UNITED STATES DISTRICT COURT SOUTHERN DISTRICT OF GEORGIA SAVANNAH DIVISION
Apr 7, 2020
452 F. Supp. 3d 1364 (S.D. Ga. 2020)

Summary

holding that an approximately thirteen month pretrial detention, while a concern, did not violate due process

Summary of this case from United States v. Aldridge

Opinion

CR419-080

04-07-2020

UNITED STATES of America, v. Levi Joseph OURY, Defendant.

Frank Morgan Pennington, II, Joshua S. Bearden, Bobby L. Christine, Brian T. Rafferty (AUSA), U.S. Attorney's Office, Savannah, GA, for United States of America. Robert Paul Phillips, III, Phillips, Carson & Phillips, Savannah, GA, for Defendant.


Frank Morgan Pennington, II, Joshua S. Bearden, Bobby L. Christine, Brian T. Rafferty (AUSA), U.S. Attorney's Office, Savannah, GA, for United States of America.

Robert Paul Phillips, III, Phillips, Carson & Phillips, Savannah, GA, for Defendant.

ORDER

Christopher L. Ray, United States Magistrate Judge

Defendant Levi Joseph Oury is charged with three counts of interstate stalking in violation 18 U.S.C. § 2261A(1). Doc. 3 (Indictment). The case was previously set for trial on April 7, 2020. See doc. 76 at 1. The Government moved to continue because several witnesses it intended to call were military personnel, stationed overseas, whose return was precluded by the early stages of what has emerged as the global COVID-19 pandemic. See doc. 80. The Court granted the continuance and trial is now scheduled to commence on June 2, 2020. See doc. 86. As a result of that continuance, and at the invitation of the District Judge, Oury filed a motion for reconsideration of his pretrial detention. Doc. 84. The Court held a hearing on that motion on April 2, 2020. Doc. 91 (minute entry). For the reasons explained below, that motion is DENIED .

BACKGROUND

Defendant was indicted on May 8, 2019 for three counts of interstate stalking. Doc. 3. The indictment alleges that from March 10, 2019 to March 15, 2019, defendant traveled from West Virginia to Georgia with the intent to harass and intimidate, and with the intent to place under surveillance with intent to harass and intimidate an individual identified as K.M.J. as well as her parents. Id. at 1-3. The Government investigation revealed defendant's years-long history of harassing K.M.J. and her family, as well as threatening communications with other individuals. See, e.g. , doc. 58-1. Defendant had also traveled, on more than one occasion, to locations where the victim worked or resided. Id. Based on that information, the Government obtained an arrest warrant for defendant. Id. Federal and state officers executed that warrant in the morning of May 14, 2019 in Morgantown, West Virginia where defendant was a student. Doc. 58 at 1-2.

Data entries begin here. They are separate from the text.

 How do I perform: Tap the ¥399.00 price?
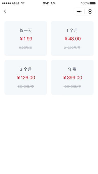72,77
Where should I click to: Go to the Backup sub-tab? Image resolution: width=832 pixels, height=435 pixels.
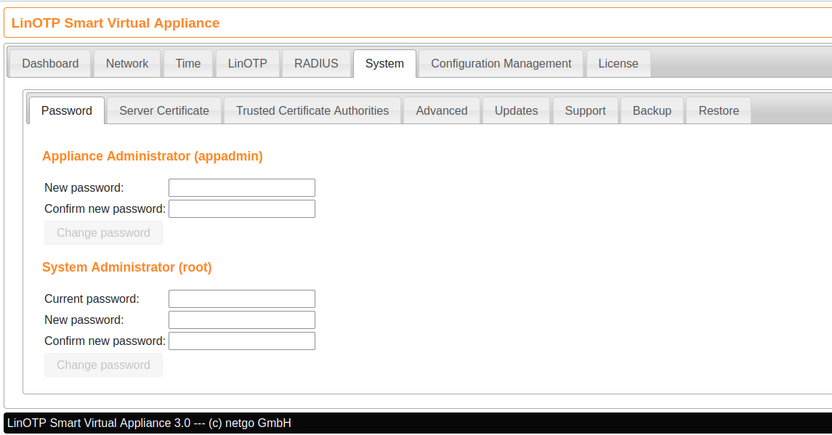click(x=652, y=111)
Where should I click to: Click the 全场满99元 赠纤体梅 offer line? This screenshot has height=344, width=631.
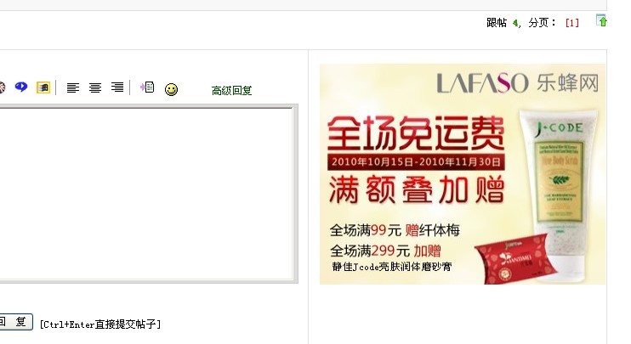tap(395, 230)
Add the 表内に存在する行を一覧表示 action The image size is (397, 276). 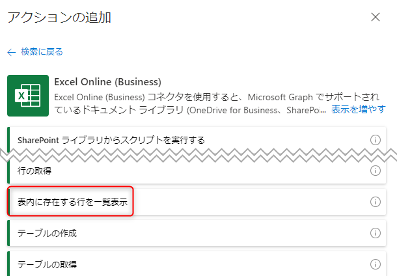(197, 202)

After a detention hearing, see doc. 27 (Minute Entry), the Court ordered Oury detained pending trial, doc. 28. The Court found that the Government had demonstrated, by clear and convincing evidence, that no condition or combination of conditions of release would reasonably assure the safety of other individuals and the community. Doc. 28 at 2. The Order noted that "[t]he defendant's course of action over the last several years, (including provocative social media posts, threatening communications with mutual friends, and multistate travel that placed the defendant in close proximity to the alleged victim on multiple occasions) suggests that he is fixated upon the alleged victim to such a degree that the Court is unable to envision a set of conditions that would reasonably assure the safety of the community." Id. at 3. Defendant appealed that Order. Doc. 30. The District Judge affirmed, finding "by clear and convincing evidence that Defendant poses a significant danger to the safety of the alleged victims in this case and to the community, and any conditions of release would be inadequate to reasonably assure their safety." Doc. 44 at 1. It is that determination that Oury asks the Court to reconsider here.

ANALYSIS

Although Oury's motion is styled as a motion for reconsideration, the issues it raises are more complicated. The Bail Reform Act contemplates that a detention hearing may be "reopened ... at any time before trial if the judicial officer finds that information exists that was not known to the movant at the time of the hearing and that has a material bearing on the issue of whether there are conditions of release that will reasonably assure ... the safety of any other person and the community." 18 U.S.C. § 3142(f)(2)(B). In addition to seeking to reopen the detention hearing, his counsel clarified that he also challenged the constitutionality, under the Fifth Amendment's Due Process clause, of continued detention. Since these challenges require different analyses, the Court will address them sequentially.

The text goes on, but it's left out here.